L'analisi della catena del valore mira a identificare questi "colli di bottiglia" e a calcolare margini e costi in ogni punto per capire dove gli interventi sono più efficaci.
Punti critici e problemi comuni
Alcuni punti critici che si riscontrano spesso nella catena del valore della pesca sono:
– Perdite post-raccolta: perdita di quantità e riduzione della qualità dovute a una manipolazione impropria.
– Volatilità dei prezzi: influenzata dalle stagioni, dall'offerta e dalla domanda; ha un impatto diretto sul reddito dei produttori.

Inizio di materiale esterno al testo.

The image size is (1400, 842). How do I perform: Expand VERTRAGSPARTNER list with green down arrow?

– Conformità agli standard: soprattutto per le esportazioni, richiede sistemi di qualità e tenuta dei registri.
– Inefficienze logistiche: costi elevati e limitazioni della catena del freddo.
– Problemi di sostenibilità: pesca eccessiva, attrezzi da pesca dannosi per l'ambiente e inquinamento.

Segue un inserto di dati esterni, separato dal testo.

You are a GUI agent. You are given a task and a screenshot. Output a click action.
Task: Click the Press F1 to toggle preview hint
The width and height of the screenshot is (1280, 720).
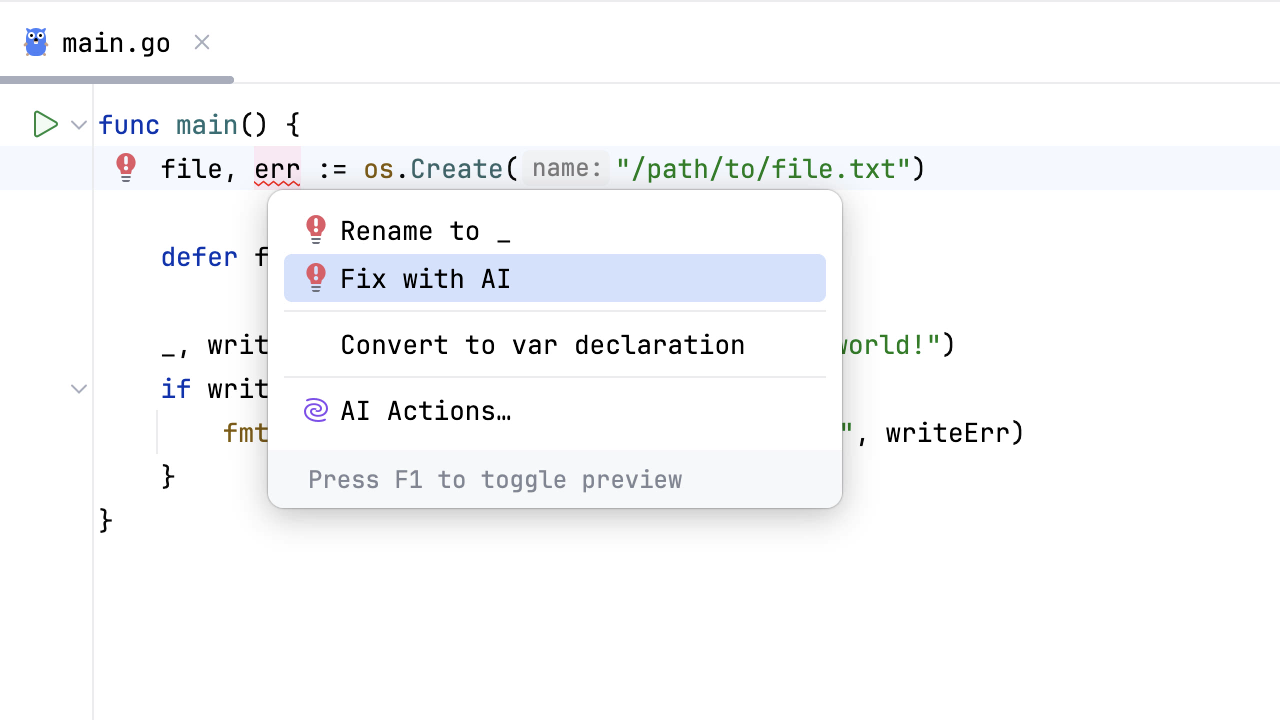coord(495,480)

Opportunità di valorizzazione e raccomandazioni strategiche
Per aumentare il valore e uniformare i profitti, si possono implementare diverse strategie:
1. Rafforzare la catena del freddo a monte
La fornitura di ghiaccio, contenitori termici, congelatori rapidi comuni e celle frigorifere nei porti/villaggi di pescatori può ridurre le perdite e migliorare la qualità del prodotto.
2. Istituzioni economiche dei produttori
Le cooperative o i gruppi di joint venture che fungono da aggregatori possono rafforzare il potere contrattuale, facilitare l'accesso ai finanziamenti e consentire contratti di vendita più equi.
3. Digitalizzazione delle informazioni sui prezzi e tracciabilità
Le applicazioni per la registrazione dei risultati, i sistemi di aste digitali e la tracciabilità dell'origine dei prodotti aumentano la trasparenza e aprono le porte a mercati di fascia alta.
4. Diversificazione dei prodotti trasformati
Le micro, piccole e medie imprese possono aumentare il valore aggiunto attraverso prodotti pronti da cucinare, pesce sminuzzato, crocchette, filetti surgelati o prodotti a base di surimi con confezioni moderne e certificazioni di base.
5. Partnership inclusive nella catena di fornitura
I programmi di partenariato tra produttori, trasformatori e rivenditori/esportatori, basati su contratti, assistenza tecnica e garanzie di acquisto, possono stabilizzare i redditi.
6. Gestione sostenibile delle risorse
La regolamentazione degli attrezzi da pesca, delle quote, delle aree protette e delle pratiche di allevamento responsabili contribuirà a mantenere gli stock ittici e a garantire la sostenibilità a lungo termine della filiera.
Chiusura
L'analisi della catena del valore nel settore della pesca aiuta a considerare il settore in modo olistico, non solo dal punto di vista della produzione, ma anche in relazione alle relazioni tra gli attori, alla formazione dei prezzi, ai costi logistici, agli standard di qualità e alla distribuzione dei profitti. Mappando i punti critici e le opportunità di creazione di valore aggiunto, gli stakeholder possono progettare interventi appropriati: rafforzare la catena del freddo, migliorare le istituzioni dei produttori, incentivare la trasformazione ad alto valore aggiunto ed espandere un accesso al mercato equo e sostenibile. In definitiva, una catena del valore efficiente e inclusiva non solo aumenta la competitività dei prodotti ittici, ma migliora anche il benessere degli operatori economici lungo la catena, in particolare di coloro che si trovano in prima linea: pescatori e acquacoltori.